ALKISAH, TAK JAUH DARI JAKARTA | Tidak jadul amat. Tapi melihat suasana latar serasa di kawasan yang jauh dari pusat bisnis nasional. Kalau saya tak salah ingat toko ini sudah lama ada, berlokasi di tenggaranya Jakarta.
Usuk dan reng bangunan toko ini dari bambu. Usuk itu tulang rusuk atap rumah, dipasang vertikal — biasa disebut kasau atau kaso. Adapun reng itu bilah horizontal untuk mencantelkan genting.
Ketika saya mengenal kawasan ini 21 tahun silam, toko ini tampaknya sudah ada namun saya belum pernah berbelanja. Baru April 2014 saya memperhatikannya. Ternyata bernama Ratna Wijaya. Nama yang mengarahkan tebakan identitas kultural tanpa niat melecehkan etnisitas.
Dulu ketika belum banyak pesaing warung kelontong, belum ada minimarket penyedia peralatan plastik, toko ini sudah ada dan nyatanya bertahan. Dia tak hanya menjual perabotan plastik untuk rumah tangga, pun tangga lipat dan tiang jemuran aluminium, melainkan juga sapu lidi dan gagang pacul yang memberi kesan alam rural.
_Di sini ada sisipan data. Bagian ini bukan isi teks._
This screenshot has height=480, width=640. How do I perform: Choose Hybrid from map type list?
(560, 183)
Lalu apa yang saya maksudkan dengan perbatasan? Tak ada rumusannya.
Kalau batas administratif bin geografis sih mudah saja. Hanya 2,8km jarak toko ini dari Kali Sunter, sungai yang sekali kita lompati dengan galah sudah mendaratkan kita di tanah DKI (kalau galahnya panjang sekali).
Bagi kota (dulu kabupaten) yang menaunginya, wilayah toko berada ini hanyalah kawasan periferal. Wilayah sekitar toko lebih dekat ke DKI, tepatnya Jakarta Timur, ketimbang ke Bandung, ibu kota provinsi yang menaunginya. Sebagian besar warganya yang bekerja di sektor non-agraris (tampaknya) mencari nafkah di DKI.
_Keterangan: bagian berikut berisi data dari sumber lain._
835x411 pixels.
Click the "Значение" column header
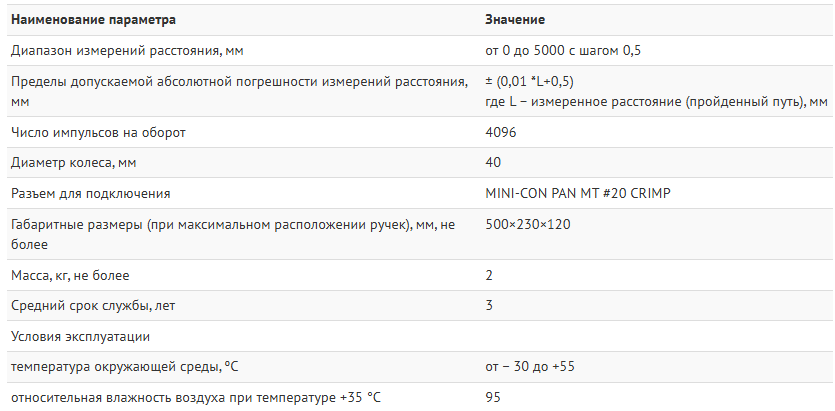[514, 20]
Ah, itu bukan rumusan perbatasan. Baiklah. Saya menyerah. Saya hanya mau katakan hal lain sejak tadi. Pasar — dan juga kuburan — adalah saksi perubahan wilayah.
Toko Ratna Wijaya dalam imajinasi saya menyaksikan tak hanya pertambahan pedagang dan kios namun juga perubahan gaya bangunan di sekitar. Bangunan bersemen, minimal dengan batako, menjadi kebutuhan sejak awal 1980-an. Pintu gulung logam menjadi syarat. Atap asbes menjadi kelaziman sejak 1970-an, namun toko yang jadi lakon ini masih setia dengan genting tanah liat bakar. Toko ini dan yang seangkatan dulu lebih akrab dengan lantai plesteran semen, bukan ubin keramik.
Apalagi yang disaksikan oleh toko ini dan yang sezaman? Dua puluh satu tahun lalu, ketika saya mulai bermukim sejauh 1,6km dari pasar itu, urusan parkir motor masih mudah. Mobil yang melintasi pasar masih baru sepersepuluhnya sekarang. Pertambahan motor dan mobil adalah bagian dari pertumbuhan rumah dan permukiman — dan sekaligus berkurangnya pepohonan dan lahan penyerap air hujan.
Toko lakon kita ini bukan saksi zaman namun juga pelaku zaman. Yang dia jual juga berubah dari lustrum ke lustrum atau (pasti) dekade ke dekade. Tiang aluminium untuk menjemur pakaian tercuci, dua puluh satu tahun tak mudah ditemukan di pasar — apalagi dengan warna ngejreng. Tapi kompor berbahan bekas kaleng susu juga dijual di sana. Dan lihatlah: ada papan bergelombang untuk menggilas cucian — benda lama yang tetap bertahan, tak digilas oleh mesin cuci kreditan dan laundry kiloan di kawasan tak jauh dari pasar.
Lalu pengalaman apa yang hendak saya bagikan? Terlalu personal dan sentimental sebenarnya: saya merasa beruntung sebagai manusia urban tanggung masih dapat mencicipi suasana jadul jujur (bukan artifisial) di kawasan yang berbatasan dengan Ibu Kota ini.
Jika saya merasa tertinggalkan oleh pelbagai pacu tumbuh sekitar saya masih punya pelipur lara: “Terima saja, ini nasibnya orang rural di kantong periferal.”
Lho, siapa urban siapa rural? Tak penting.